Forse, come paventavo prima, la circolare del Ministero è solo too much ado for nothing: una presa di posizione ideologica per accontentare qualche docente e qualche famiglia, barricandosi dietro citazioni di vari studi perché incapaci di attuare indirizzi politici in direzione educativa?
Può darsi.
Ma il punto qui non è schierarsi se proibire o no, come se fosse una partita di calcio. Non è una questione di “aver fatto bene” o “aver fatto male”. Qui, come sempre, bisogna riflettere su qual è la funzione della scuola in tutto ciò, su qual è il suo ruolo nel contesto generale in cui ci troviamo, dove sui dispositivi tecnologici possono passare le peggiori cose ma è innegabile che siano anche uno strumento ormai imprescindibile di comunicazione e condivisione.
Quindi, anziché proibire (che quello so’ boni tutti a farlo…a destra!) io credo che bisognerebbe riflettere insieme su come la scuola possa far sviluppare allə nostrə studenti, oggi immersə in tutto questo ma non per loro volontà, una critica dell’attualità in senso trasformativo.
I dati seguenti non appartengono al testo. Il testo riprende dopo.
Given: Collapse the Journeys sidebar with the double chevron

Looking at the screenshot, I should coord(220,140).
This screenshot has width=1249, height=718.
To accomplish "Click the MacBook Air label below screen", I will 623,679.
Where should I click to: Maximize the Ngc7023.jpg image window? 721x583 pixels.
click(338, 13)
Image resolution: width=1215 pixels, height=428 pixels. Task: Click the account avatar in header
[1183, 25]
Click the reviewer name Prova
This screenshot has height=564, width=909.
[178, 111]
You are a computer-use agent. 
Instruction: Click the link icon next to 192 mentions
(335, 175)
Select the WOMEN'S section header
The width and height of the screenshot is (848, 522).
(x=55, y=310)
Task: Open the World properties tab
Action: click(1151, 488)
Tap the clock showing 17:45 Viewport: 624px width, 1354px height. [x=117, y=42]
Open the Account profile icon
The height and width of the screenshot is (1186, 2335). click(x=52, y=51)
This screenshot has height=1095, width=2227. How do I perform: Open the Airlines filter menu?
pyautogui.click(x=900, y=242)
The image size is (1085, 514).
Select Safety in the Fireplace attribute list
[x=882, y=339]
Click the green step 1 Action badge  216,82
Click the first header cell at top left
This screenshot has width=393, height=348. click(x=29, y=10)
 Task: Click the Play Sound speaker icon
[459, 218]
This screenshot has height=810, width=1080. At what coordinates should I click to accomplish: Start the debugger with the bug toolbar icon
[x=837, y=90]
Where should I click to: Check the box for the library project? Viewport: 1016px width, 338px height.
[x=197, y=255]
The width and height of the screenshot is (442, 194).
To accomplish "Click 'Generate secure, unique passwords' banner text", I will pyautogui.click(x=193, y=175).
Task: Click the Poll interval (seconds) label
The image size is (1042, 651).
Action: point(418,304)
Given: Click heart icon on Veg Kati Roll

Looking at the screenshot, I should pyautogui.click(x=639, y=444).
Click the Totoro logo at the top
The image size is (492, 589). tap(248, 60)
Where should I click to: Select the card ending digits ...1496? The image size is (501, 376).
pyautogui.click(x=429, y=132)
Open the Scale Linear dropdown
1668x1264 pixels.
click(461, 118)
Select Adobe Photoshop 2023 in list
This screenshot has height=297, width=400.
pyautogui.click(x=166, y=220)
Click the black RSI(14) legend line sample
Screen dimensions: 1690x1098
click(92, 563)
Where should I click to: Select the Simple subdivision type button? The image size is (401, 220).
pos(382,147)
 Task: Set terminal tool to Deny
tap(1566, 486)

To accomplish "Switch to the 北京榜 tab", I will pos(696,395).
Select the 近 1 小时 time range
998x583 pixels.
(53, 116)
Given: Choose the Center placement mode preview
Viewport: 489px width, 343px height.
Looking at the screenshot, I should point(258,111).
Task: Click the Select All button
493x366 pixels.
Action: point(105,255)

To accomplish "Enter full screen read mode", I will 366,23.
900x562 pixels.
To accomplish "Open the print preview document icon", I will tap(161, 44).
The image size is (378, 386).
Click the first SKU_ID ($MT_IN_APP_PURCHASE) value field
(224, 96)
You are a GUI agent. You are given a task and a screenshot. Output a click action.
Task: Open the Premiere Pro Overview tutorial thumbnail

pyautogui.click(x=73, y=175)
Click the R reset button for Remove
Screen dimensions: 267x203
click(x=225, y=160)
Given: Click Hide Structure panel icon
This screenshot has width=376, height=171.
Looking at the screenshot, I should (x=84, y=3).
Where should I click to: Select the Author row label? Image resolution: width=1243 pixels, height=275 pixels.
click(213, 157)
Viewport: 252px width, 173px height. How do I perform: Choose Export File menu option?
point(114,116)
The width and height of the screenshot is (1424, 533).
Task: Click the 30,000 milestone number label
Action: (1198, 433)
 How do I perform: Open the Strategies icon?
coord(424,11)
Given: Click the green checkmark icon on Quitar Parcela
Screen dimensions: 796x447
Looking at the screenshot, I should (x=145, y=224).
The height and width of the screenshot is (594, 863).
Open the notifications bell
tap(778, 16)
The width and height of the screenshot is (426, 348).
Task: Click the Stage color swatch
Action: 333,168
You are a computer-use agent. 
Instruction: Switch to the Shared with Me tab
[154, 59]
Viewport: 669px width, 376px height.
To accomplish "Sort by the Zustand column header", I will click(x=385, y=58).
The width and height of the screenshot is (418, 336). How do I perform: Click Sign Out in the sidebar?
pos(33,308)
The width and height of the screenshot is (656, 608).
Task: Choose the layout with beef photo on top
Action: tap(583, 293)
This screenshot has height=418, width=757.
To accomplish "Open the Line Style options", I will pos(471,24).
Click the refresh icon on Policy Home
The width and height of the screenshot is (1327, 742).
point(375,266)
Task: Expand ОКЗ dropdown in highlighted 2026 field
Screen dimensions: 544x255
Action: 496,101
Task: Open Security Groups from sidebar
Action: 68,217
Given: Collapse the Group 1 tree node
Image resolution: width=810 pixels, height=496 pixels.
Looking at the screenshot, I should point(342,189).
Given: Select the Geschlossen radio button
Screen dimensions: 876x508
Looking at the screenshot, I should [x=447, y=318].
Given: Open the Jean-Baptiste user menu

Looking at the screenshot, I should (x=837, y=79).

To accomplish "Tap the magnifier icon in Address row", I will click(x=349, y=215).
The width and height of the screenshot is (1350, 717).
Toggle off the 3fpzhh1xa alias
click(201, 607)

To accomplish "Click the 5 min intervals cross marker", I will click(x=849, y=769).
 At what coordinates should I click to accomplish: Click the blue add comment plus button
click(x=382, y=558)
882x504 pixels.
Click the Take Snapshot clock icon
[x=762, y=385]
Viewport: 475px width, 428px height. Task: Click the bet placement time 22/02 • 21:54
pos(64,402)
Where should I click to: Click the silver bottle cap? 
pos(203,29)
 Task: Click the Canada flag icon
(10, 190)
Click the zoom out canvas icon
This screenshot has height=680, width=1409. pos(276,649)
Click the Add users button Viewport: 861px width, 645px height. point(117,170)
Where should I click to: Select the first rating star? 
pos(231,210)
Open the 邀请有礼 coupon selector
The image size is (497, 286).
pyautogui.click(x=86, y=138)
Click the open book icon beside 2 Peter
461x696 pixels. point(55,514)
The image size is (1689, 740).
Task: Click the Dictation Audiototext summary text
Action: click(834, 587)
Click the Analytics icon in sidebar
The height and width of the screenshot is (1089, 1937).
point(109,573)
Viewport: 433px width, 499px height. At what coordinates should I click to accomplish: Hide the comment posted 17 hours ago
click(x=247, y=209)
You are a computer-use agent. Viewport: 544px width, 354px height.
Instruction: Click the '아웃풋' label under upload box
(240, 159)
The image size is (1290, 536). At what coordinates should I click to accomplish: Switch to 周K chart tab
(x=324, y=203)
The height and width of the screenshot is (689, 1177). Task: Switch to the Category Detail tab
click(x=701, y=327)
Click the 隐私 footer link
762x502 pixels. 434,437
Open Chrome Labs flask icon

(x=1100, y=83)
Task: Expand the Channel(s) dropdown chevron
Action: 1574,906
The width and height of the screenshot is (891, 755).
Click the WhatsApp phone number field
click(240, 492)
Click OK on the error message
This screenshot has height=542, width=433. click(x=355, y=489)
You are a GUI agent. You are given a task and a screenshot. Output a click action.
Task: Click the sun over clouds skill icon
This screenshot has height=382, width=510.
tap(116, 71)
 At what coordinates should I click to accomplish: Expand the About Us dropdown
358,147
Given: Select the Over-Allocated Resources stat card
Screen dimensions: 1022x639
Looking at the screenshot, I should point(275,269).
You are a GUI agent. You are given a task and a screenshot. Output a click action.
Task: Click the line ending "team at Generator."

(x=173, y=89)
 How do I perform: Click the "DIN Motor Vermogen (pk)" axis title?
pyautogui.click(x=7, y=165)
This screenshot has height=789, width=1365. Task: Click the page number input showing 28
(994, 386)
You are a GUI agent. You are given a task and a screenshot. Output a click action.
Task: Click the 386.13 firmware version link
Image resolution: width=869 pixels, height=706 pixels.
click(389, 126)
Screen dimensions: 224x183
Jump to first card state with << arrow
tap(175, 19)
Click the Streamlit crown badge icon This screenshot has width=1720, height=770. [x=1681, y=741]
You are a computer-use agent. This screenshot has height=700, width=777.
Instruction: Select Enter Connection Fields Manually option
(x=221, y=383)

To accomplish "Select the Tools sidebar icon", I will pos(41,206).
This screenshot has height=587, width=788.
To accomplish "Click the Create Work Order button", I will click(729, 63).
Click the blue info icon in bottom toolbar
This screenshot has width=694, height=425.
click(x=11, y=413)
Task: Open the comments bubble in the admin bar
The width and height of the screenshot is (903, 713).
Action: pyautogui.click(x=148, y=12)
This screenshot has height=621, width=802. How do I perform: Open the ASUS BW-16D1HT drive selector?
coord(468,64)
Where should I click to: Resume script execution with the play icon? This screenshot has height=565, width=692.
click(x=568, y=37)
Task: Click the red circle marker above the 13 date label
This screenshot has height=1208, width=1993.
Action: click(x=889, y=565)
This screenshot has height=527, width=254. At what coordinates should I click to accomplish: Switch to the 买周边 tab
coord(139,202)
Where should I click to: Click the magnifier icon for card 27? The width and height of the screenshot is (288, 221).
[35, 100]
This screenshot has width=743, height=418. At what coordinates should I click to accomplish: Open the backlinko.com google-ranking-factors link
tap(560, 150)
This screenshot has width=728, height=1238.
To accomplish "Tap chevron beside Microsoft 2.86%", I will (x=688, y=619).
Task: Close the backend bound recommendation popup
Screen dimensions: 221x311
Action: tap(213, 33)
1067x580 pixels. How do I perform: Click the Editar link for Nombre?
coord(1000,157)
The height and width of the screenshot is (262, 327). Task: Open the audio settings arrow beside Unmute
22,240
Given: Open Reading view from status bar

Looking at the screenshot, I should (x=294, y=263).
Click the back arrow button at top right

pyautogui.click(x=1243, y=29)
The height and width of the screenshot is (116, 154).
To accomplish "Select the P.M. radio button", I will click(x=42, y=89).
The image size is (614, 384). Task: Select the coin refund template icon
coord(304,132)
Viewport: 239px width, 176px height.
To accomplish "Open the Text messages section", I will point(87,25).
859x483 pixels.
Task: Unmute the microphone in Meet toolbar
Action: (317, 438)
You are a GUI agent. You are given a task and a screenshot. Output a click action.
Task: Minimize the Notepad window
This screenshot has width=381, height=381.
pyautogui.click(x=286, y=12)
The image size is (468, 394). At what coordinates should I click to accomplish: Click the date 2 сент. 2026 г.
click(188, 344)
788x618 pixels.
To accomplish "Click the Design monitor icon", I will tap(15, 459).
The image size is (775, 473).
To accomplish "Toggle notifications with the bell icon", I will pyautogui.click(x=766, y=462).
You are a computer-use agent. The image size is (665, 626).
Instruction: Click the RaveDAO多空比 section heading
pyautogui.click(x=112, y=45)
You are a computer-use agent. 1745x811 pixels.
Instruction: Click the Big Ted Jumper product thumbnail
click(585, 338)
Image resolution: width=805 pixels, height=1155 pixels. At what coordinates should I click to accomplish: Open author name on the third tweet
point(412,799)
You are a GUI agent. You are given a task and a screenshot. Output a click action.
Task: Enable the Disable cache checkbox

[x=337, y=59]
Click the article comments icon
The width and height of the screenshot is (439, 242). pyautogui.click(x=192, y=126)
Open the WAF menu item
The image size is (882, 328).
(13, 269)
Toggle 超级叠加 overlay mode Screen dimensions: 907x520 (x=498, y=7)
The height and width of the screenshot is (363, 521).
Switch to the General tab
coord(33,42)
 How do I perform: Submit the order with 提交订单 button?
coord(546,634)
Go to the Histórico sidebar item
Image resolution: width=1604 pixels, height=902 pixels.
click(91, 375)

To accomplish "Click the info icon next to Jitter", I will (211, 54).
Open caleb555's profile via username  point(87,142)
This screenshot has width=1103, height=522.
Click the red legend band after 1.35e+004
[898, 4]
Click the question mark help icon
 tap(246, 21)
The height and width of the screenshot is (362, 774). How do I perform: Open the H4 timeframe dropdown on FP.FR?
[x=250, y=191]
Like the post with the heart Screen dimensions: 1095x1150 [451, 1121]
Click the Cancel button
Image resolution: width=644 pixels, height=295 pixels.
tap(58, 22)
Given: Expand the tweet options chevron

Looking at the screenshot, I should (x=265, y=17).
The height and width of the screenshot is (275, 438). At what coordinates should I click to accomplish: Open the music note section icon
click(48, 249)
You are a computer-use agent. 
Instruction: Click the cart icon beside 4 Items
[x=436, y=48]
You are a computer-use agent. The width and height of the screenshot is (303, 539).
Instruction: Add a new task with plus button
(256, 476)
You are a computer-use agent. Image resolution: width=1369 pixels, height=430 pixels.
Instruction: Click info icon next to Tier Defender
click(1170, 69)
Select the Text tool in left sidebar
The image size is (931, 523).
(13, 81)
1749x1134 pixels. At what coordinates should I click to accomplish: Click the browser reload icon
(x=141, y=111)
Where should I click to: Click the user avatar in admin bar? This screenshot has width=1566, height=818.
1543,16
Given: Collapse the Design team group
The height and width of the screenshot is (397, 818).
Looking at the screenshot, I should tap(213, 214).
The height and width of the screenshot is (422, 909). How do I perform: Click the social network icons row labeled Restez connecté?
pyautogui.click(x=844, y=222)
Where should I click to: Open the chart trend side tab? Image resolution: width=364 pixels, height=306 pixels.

Una possibile proposta potrebbe essere quella di portare nei momenti di auto-formazione, e poi successivamente nelle aule, la cultura hacker. Qui non intendo ovviamente il significato giornalistico che assimila l’hacker a una sorta di teppista informatico; piuttosto intendo la cultura hacker nel suo significato originario, ovvero di cultura capace di andare oltre le imposizioni limitanti delle aziende che dominano il mercato di Internet e dei dispositivi che pretendono di gestire la Rete in modo ufficiale. Se non abbiamo gli smartphone in classe decidiamo di trascurare per sempre questo aspetto e potrebbe essere, sul lungo termine, un grave errore.
Per fare questo io credo sia necessario riuscire a far interagire diverse energie di gruppi che da tempo si dedicano a queste tematiche e anche dedicarsi all’uso e alla sperimentazione di software alternativi e promuoverli nelle scuole. Si veda, per esempio, il gruppo C.I.R.C.E. che ha anche prodotto un libro dal titolo Pedagogia Hacker (autori: Davide Fant e Carlo Milani). Questo richiede, da parte di tuttə noi docenti anche, ne sono consapevole, un’immensa opera di decostruzione rispetto a molte delle cose a cui siamo assueffatə e che abbiamo dovuto accettare, senza avere il tempo di reagire, durante e dopo la pandemia da Covid-19.
È un lavoro complesso ma forse non più rinviabile. Le premesse della circolare ministeriale del 16 giugno sembrano avere una logica che pensa al tempo scolastico solo in termini di produttività, ben sapendo che tanto gli smartphone saranno acquistati lo stesso perché usati durante il resto della giornata. Quindi in realtà il risultato finale è un innesto ancora più profondo dellə studenti nelle logiche neoliberiste perché verrebbe a mancare – per proibizionismo – l’unico spazio sociale dove tantə adolescenti possono confrontarsi criticamente sul tema del digitale con un approccio pratico e tecnico. Proporre una cultura hacker potrebbe, perlomeno, sollevare il problema e aprire un fronte di alternativa.